O Lord Jesus! who, by thy blood and entering into the most holy place, hast promised us thy Holy Spirit, and didst so richly bestow him on thy first believers, on the day of Pentecost: O send also thy Spirit from above into all our hearts ! Let this Spirit, who bestows tongues of flame, also guide and govern my stammering and imperfect tongue, that I may declare thy mighty acts and truths, for the benefit of all present. O look not upon our unworthiness; look not at our state, which has been hitherto so unlike thee and so displeasing to thee! Let all our sins be graciously blotted out by the blood of Jesus ; and let thy favor be continually directed towards us, in him, who is our High Priest; and though thousands may not be converted to thee on this day: let, at least, the hearts of some be affected, converted, strengthened, and encouraged to devote themselves with new solicitude and zeal, to submit to and tread in thy ways, with more fidelity, in order that thou, O Lord Jesus Christ! may, by thy Holy Spirit, be glorified and magnified in our hearts.
Thou hast promised, that the Spirit, whom thou wouldst send down from on high, shall manifest, glorify, and magnify thee. Therefore, O Jesus ! let us become little, let us become nothing, let every thing become insignificant in our hearts and eyes ! Be thou alone great, become glorious, reign in the midst of thine enemies, in the midst of our hearts. We expect all, from free grace, for the sake of thy most sweet and blessed Jesu's name. Amen.
The words, which unpremeditatedly occurred to me to take, for the subject of our edification on this occasion, stand written in
EPHES. iv. 30.
“ Grieve not the Holy Spirit of God, by whom ye are sealed unto the day of redemption.”
We spoke yesterday, with the divine assistance, upon the necessary preparatives in order to be able to receive the Holy Spirit. We will now, with the Lord's help, and under divine influence, mutually consider the duty incumbent upon us, of treating, in a becoming manner, the noble guest we have received from God. “Grieve not the Holy Spirit of God, in order that as believers, ye may be sealed unto the day of redemption.”

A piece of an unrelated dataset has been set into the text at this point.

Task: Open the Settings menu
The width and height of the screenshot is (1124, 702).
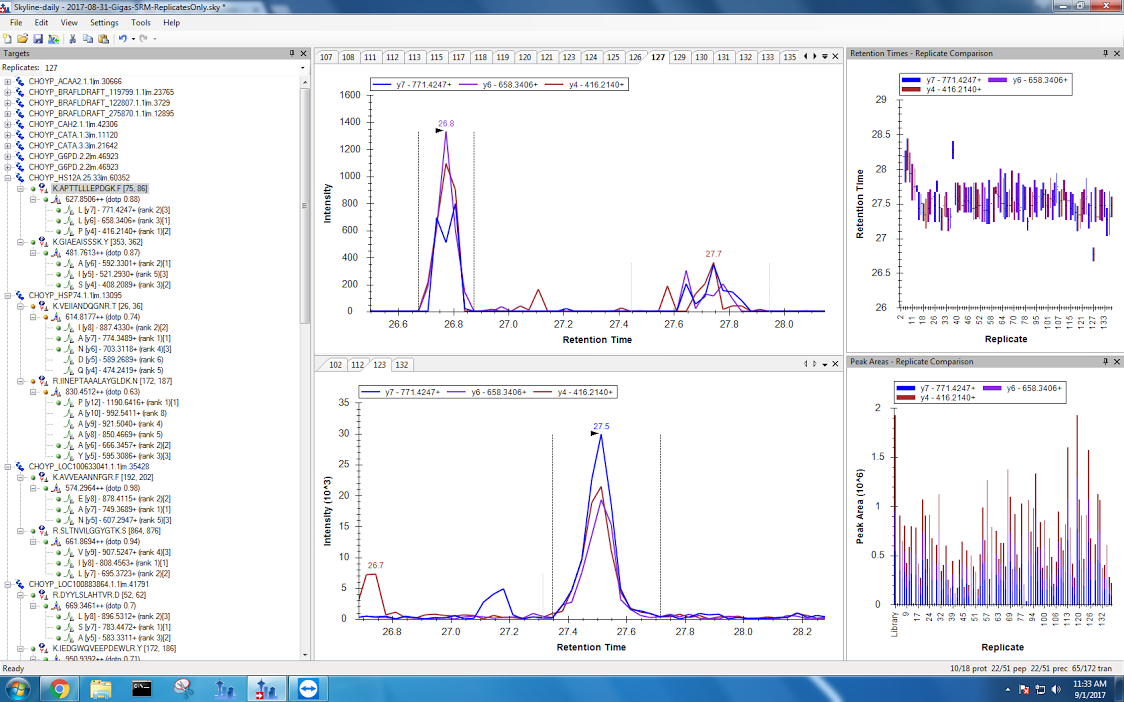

Ah! if we children of men knew and took to
heart the high and adorable intentions of the Lord our God with us; and if we recognised what a glorious creature man is, what a high dignity man possesses, with respect to his soul and his inward love; we would not esteem our souls so lightly, we would not care, in such a manner, for the miserable, transitory, and corruptible body; and least of all, make a god of it. Ah! we should value ourselves much too highly, and esteem ourselves much too noble, to condescend in such a base manner to the things of this world, which are so despicable and inferior; and to that, which is temporal and transitory, which is still so infinitely beneath us. created by God in a very dignified state ; when he is called a child of God, it is no mere appellation, but something substantial and extremely exalted. If we turn to the third chapter of Luke, where the genealogy of Joseph, back to Adam is recounted : we find it is said, “Joseph was the Son of Eli, and so on, until it comes to Adam,' where it is said, • But Adam was of God,' that is, a Son of God. For God, in the beginning, created man after his own image, and breathed into him his own Spirit, the Spirit from God, as we may read, concerning the creation of man, in Gen. i. God breathed his Spirit into man, he created him after his own image, with well matured counsel, saying, “Let us make man after our own image.” Even as a child, for instance, bears the image, nature, and qualities of its father ; so God, at the first creation of man, breathed into him his own Spirit, and, by this means, impressed
his image, his properties, and his character upon him; so that man, according to his original form, was like unto God. O what a high dignity, that man should be created after the image of God! For it is not something merely appended externally, but something most essential, that is breathed into all men, and impressed upon all the children of men.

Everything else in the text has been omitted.